Many red cell polymorphisms are a result of selective pressure by the malarial parasite. Here we add another red cell disease to the panoply of erythrocytic changes that give rise to resistance to malaria. Erythrocytes from individuals with erythropoietic protoporphyria (EPP) have low levels of the final enzyme in the heme biosynthetic pathway, ferrochelatase. Cells from these patients are resistant to the growth of the human malarial parasite, Plasmodium falciparum.
We first compared the growth and replication rates of P. falciparum cultured in red cells from EPP patients (n=4) and normal erythrocytes. There was a two to three-fold reduction in parasite growth in the patient cells. Next we sought to exclude the possible negative effects on the parasite due to elevated porphyrins and reduced cell hemoglobin. To do this we employed the EPP phenocopy, X-linked dominant protoporphyria (XLDPP), which has normal ferrochelatase activity. Cells from three individuals with XLDPP supported completely normal rates of parasite growth, proving that the EPP resistance phenomenon was due to the absence of ferrochelatase.
We also tested the requirement of host ferrochelatase during malarial infection by using mice with a hypomorphic mutation in the murine ferrochelatase gene and the rodent malarial species, P. chabaudi. Mice homozygous for the mutation, Fechm1Pas, have 5% residual ferrochelatase activity compared to wild-type littermates. Following infection, we observed an almost two fold reduction in peak parasitemia levels and two to three times greater rates of survival in the homozygous mice. Host ferrochelatase is therefore also necessary to sustain a normal malarial infection in mice. To determine the requirement of parasite-expressed ferrochelase, we produced a P. berghei parasite line carrying a complete deletion of the ferrochelatase gene. This strain grew normally in wild-type mouse erythrocytes, indicating that parasite ferrochelatase is dispensable during the erythrocytic stage of infection.
A complete absence of ferrochelatase in humans (and mice) is not compatible with life, and therefore testing parasite growth in complete knockout cells was not possible. Instead, we used a specific competitive inhibitor of the enzyme, N-methylprotoporphyrin (NMPP) to eliminate all ferrochelatase activity from the parasite and red cell. Treatment of P. falciparum cultures with NMPP resulted in potent cytocidal and growth inhibition effects against both antimalarial drug-sensitive and drug-resistant parasite lines. The activity of NMPP could be competitively removed by titration of the ferrochelatase substrate, protoporphyrin IX, proving that the effects of NMPP were due to specific enzyme inhibition and not off-target effects. Therefore ferrochelatase activity is also essential for the Plasmodium parasite.

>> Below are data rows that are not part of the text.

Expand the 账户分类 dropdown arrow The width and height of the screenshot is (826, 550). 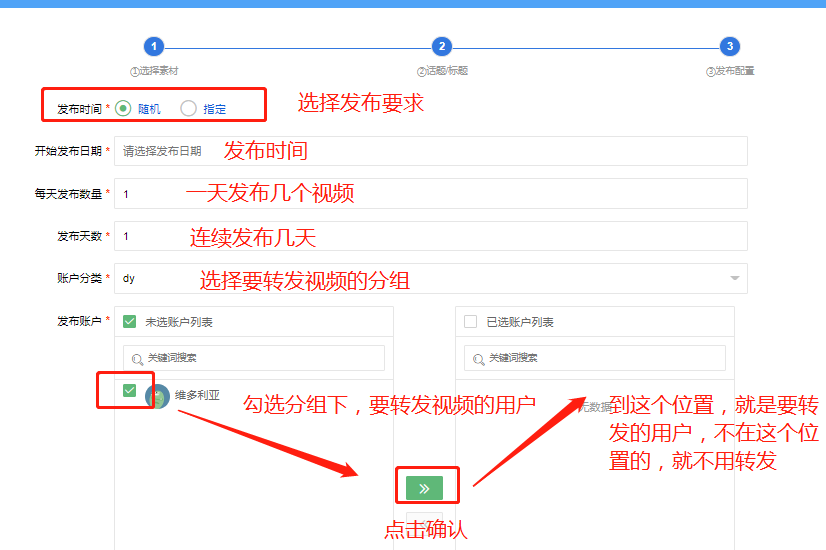(x=735, y=278)
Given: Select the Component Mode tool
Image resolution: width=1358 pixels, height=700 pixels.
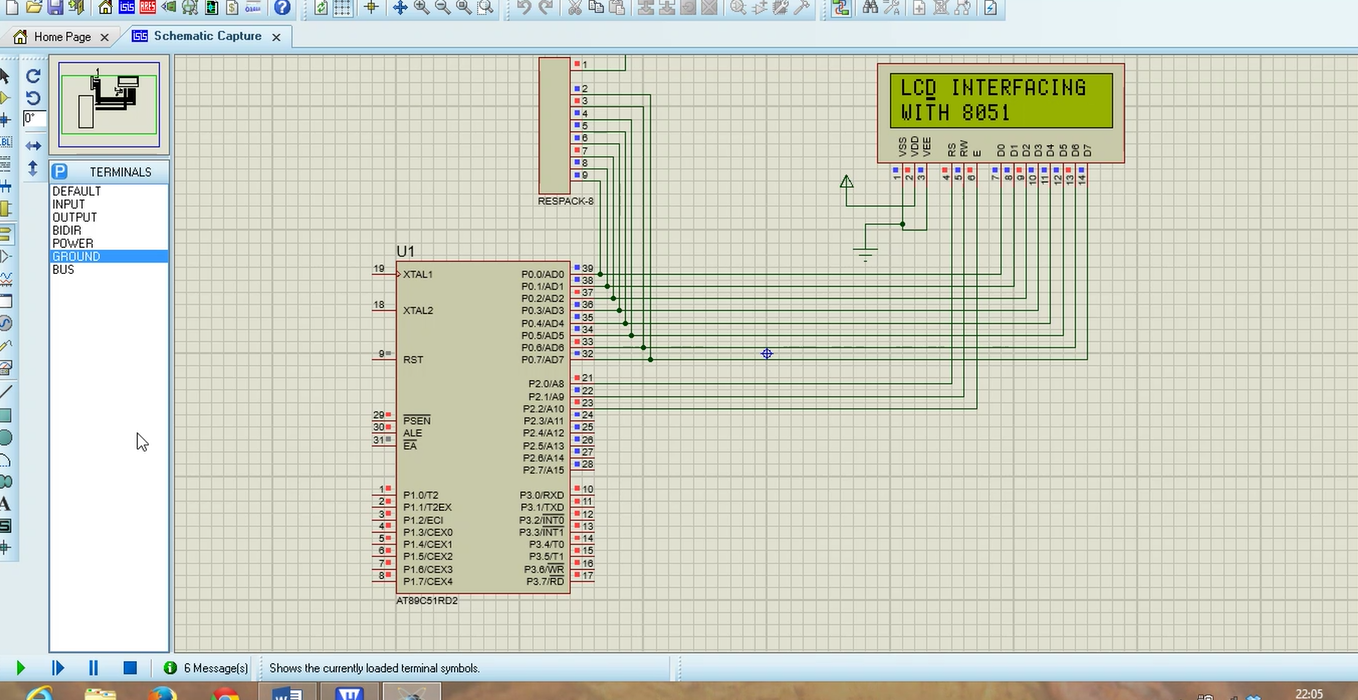Looking at the screenshot, I should pos(7,96).
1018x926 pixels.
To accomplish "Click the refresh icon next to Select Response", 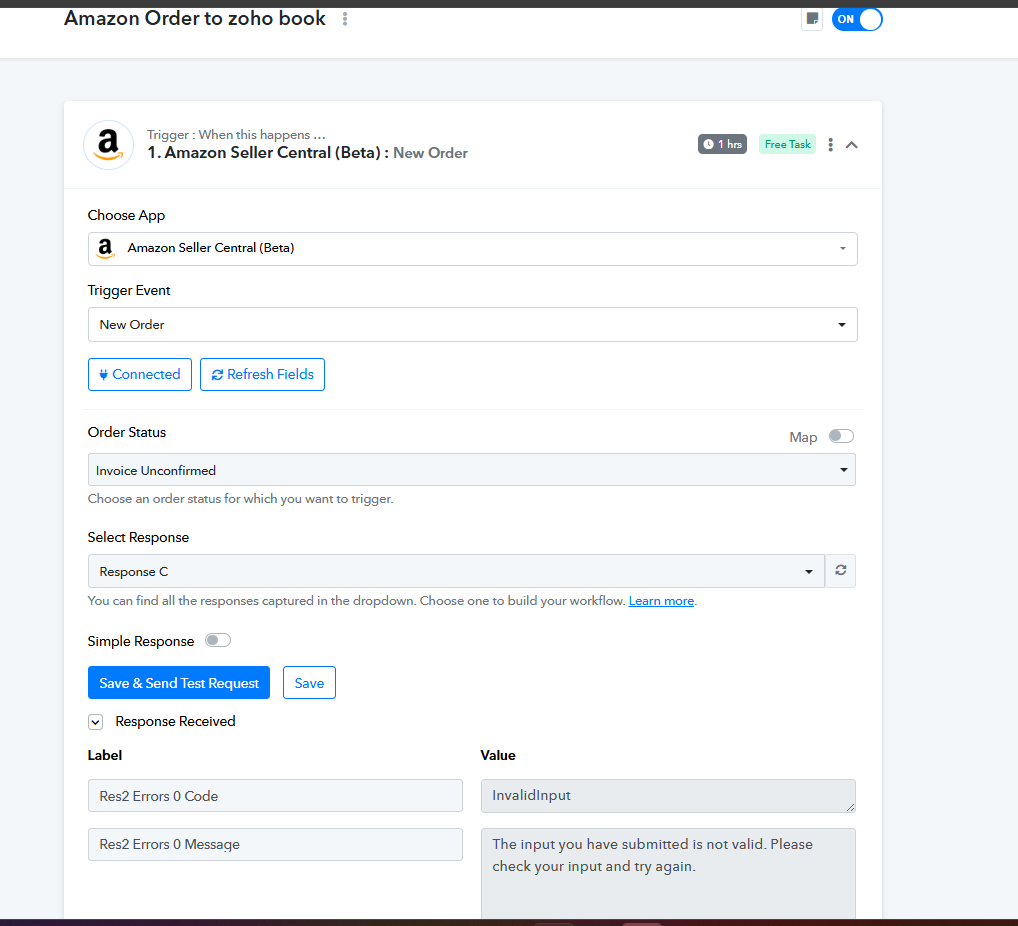I will 840,571.
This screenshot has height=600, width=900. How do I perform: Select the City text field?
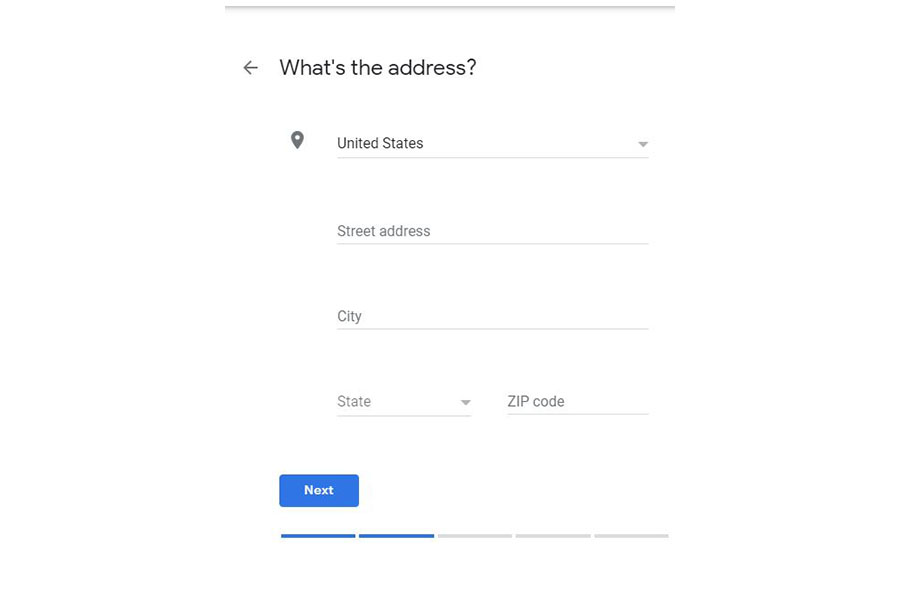pyautogui.click(x=492, y=316)
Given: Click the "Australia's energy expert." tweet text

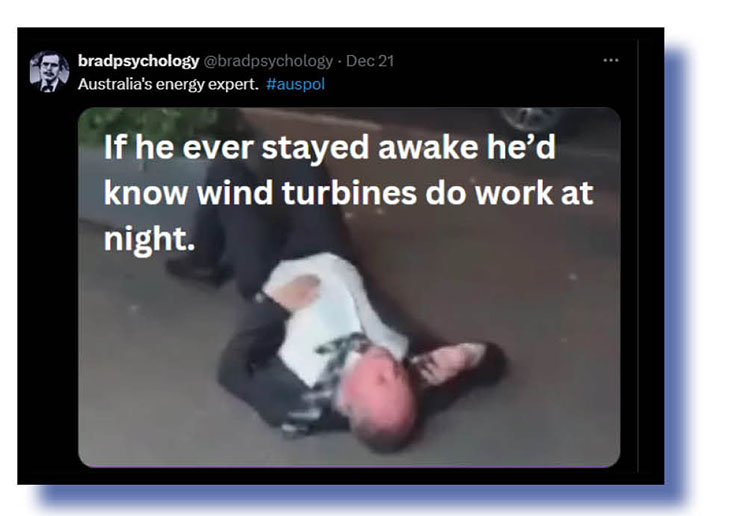Looking at the screenshot, I should (168, 84).
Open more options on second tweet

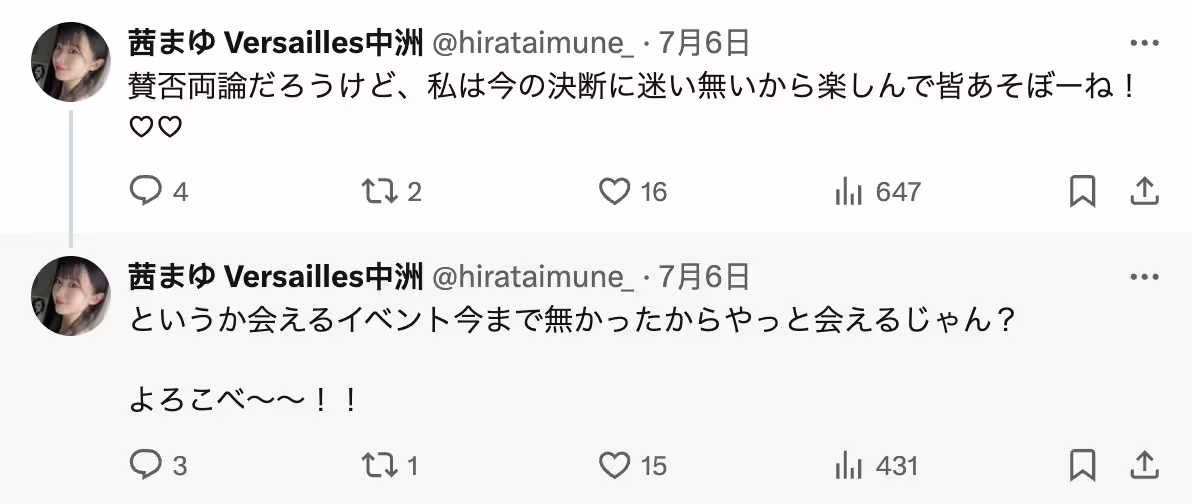coord(1143,276)
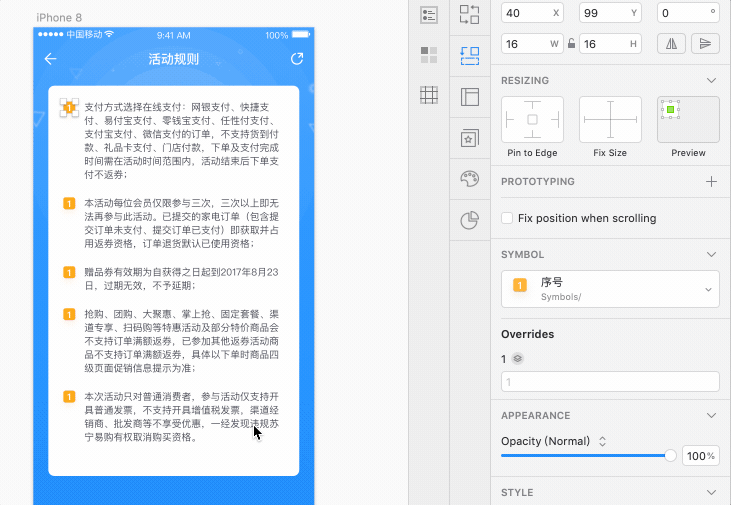Open the 序号 symbol dropdown
Screen dimensions: 731x505
610,289
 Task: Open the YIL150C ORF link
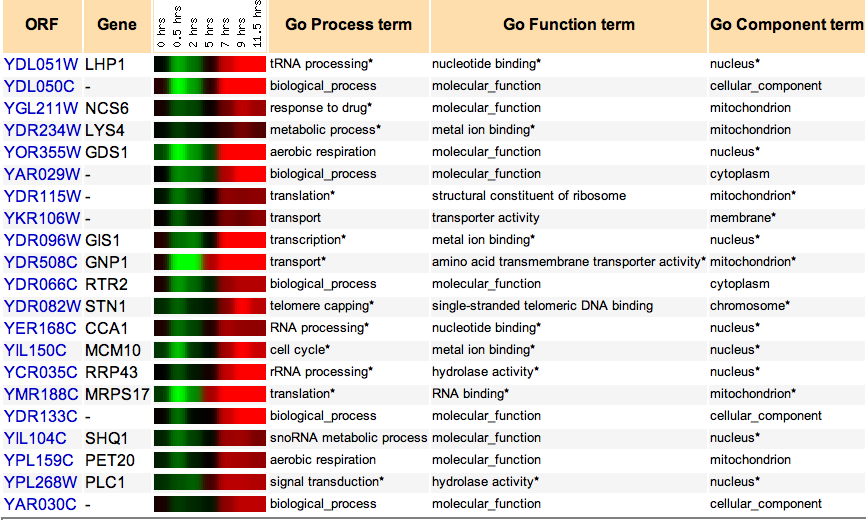click(x=35, y=350)
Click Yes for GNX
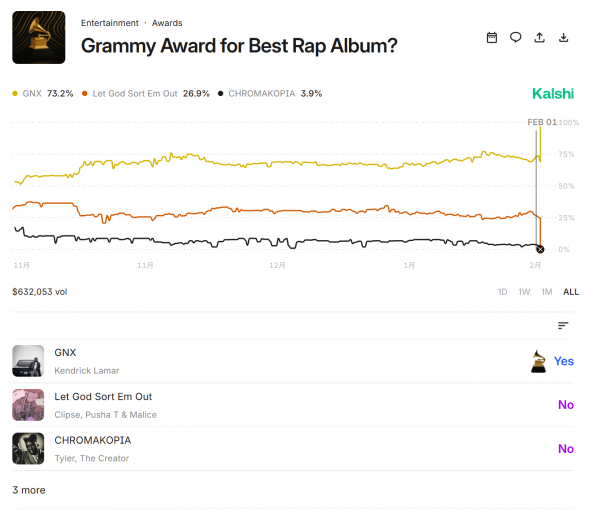The width and height of the screenshot is (600, 512). coord(564,361)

We conclude that the refractoriness of ferrochelatse-deficient red cells to Plasmodium is due to the parasite's reliance on the host enzyme. Host ferrochelatase is probably utilized by the parasite for the biosynthesis of heme. In support of this hypothesis, others have observed that red cell ferrochelatase is imported by intraerythrocytic Plasmodium and enzymatic is retained. Finally, based on this collective data, we propose human ferrochelatase is a valid and novel "host-directed" target for an antimalarial therapy.